#### Given problem:
Quote the passage about lanternfish word for word, starting with "These fish live" and going on through "in the background.".

A team of researchers led by Sven Pallacks at the Universitat Autònoma de Barcelona (one of my Alma Mater) studied fossil fish remains from the Aegean Sea to reconstruct how marine ecosystems responded to ancient oxygen loss. They focused on lanternfish, tiny, glowing creatures that make up one of the largest biomasses of any vertebrate group on Earth.
These fish live in the so-called “twilight zone” of the ocean, 200–1,000 meters below the surface, and perform daily vertical migrations to feed. In doing so, they transport carbon from the surface to the deep, quietly stabilizing our climate in the background.

#### Dataset section:
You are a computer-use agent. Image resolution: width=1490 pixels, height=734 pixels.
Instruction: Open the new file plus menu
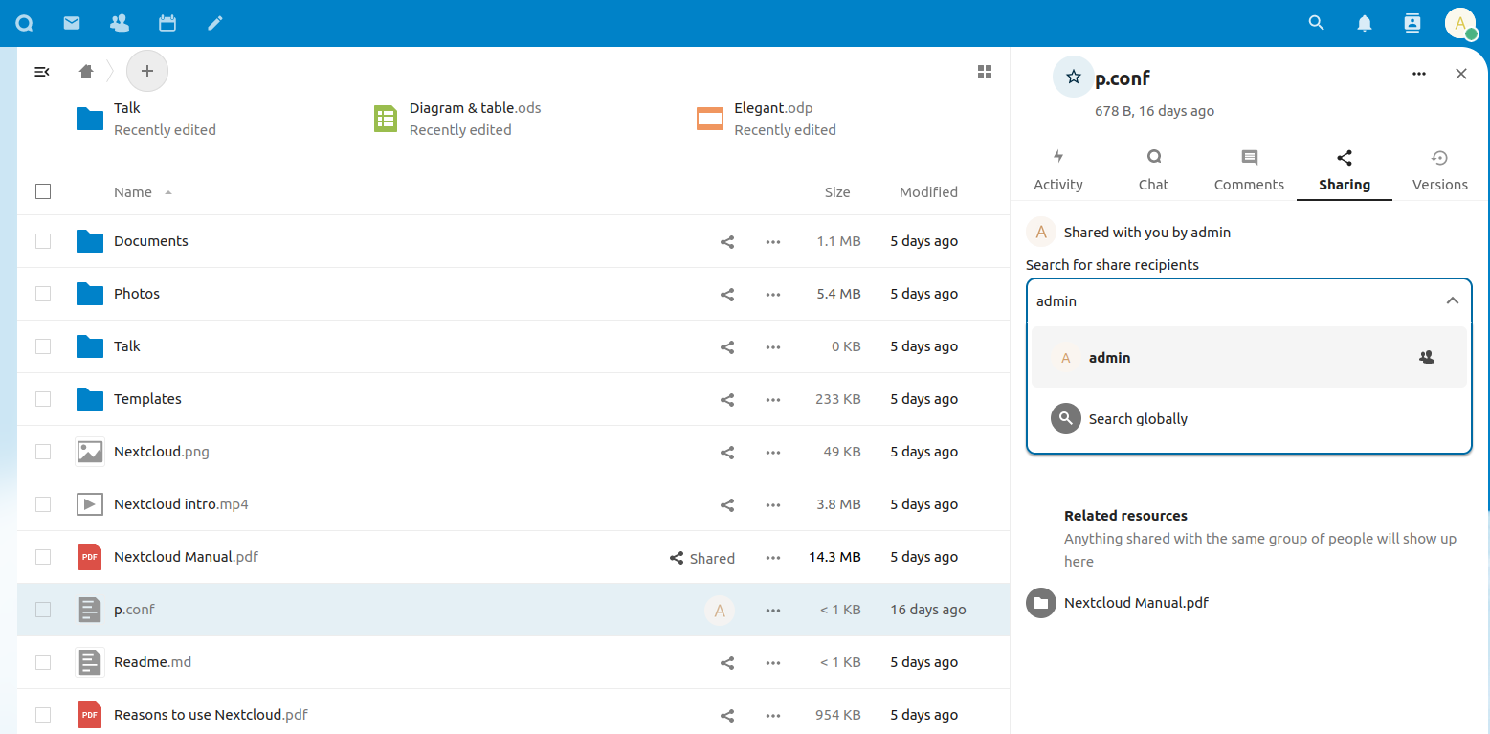pyautogui.click(x=147, y=71)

#### Output of the task:
These fish live in the so-called “twilight zone” of the ocean, 200–1,000 meters below the surface, and perform daily vertical migrations to feed. In doing so, they transport carbon from the surface to the deep, quietly stabilizing our climate in the background.